> [WORK TO BE COMPLETED] Below are some entries. Copy each line in them that holds "height".

> [DATASET EXTRACT]

^^^^^^^^^^^^^^^^

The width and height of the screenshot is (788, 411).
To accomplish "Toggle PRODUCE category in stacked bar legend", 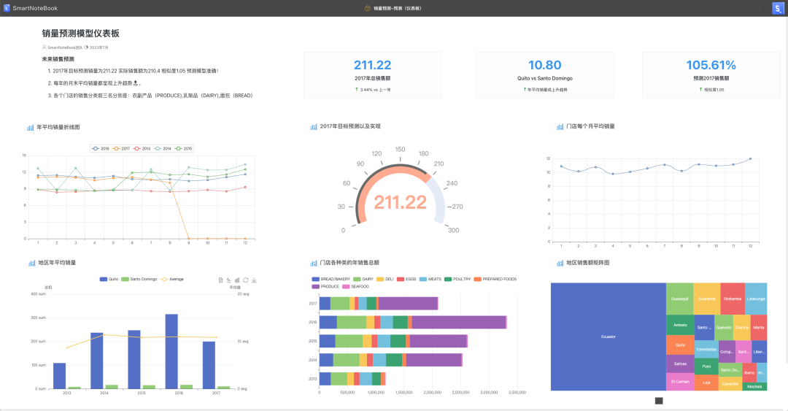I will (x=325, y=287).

^^^^^^^^^^^^^^^^

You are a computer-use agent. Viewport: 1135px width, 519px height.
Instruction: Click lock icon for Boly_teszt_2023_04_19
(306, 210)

^^^^^^^^^^^^^^^^

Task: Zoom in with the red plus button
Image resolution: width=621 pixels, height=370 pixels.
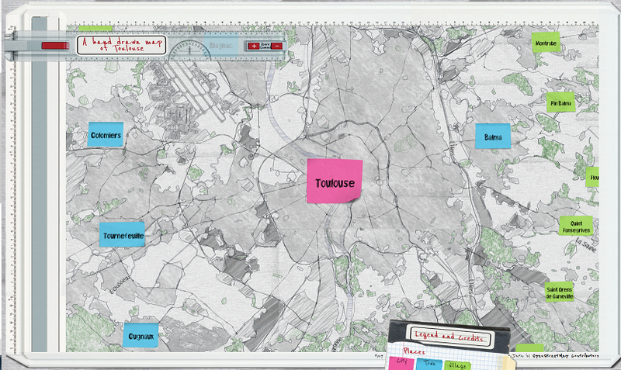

^^^^^^^^^^^^^^^^

> [EXERCISE RESULT]
The width and height of the screenshot is (788, 411).
You are a computer-use agent. Viewport: 1135px width, 519px height.
Image resolution: width=621 pixels, height=370 pixels.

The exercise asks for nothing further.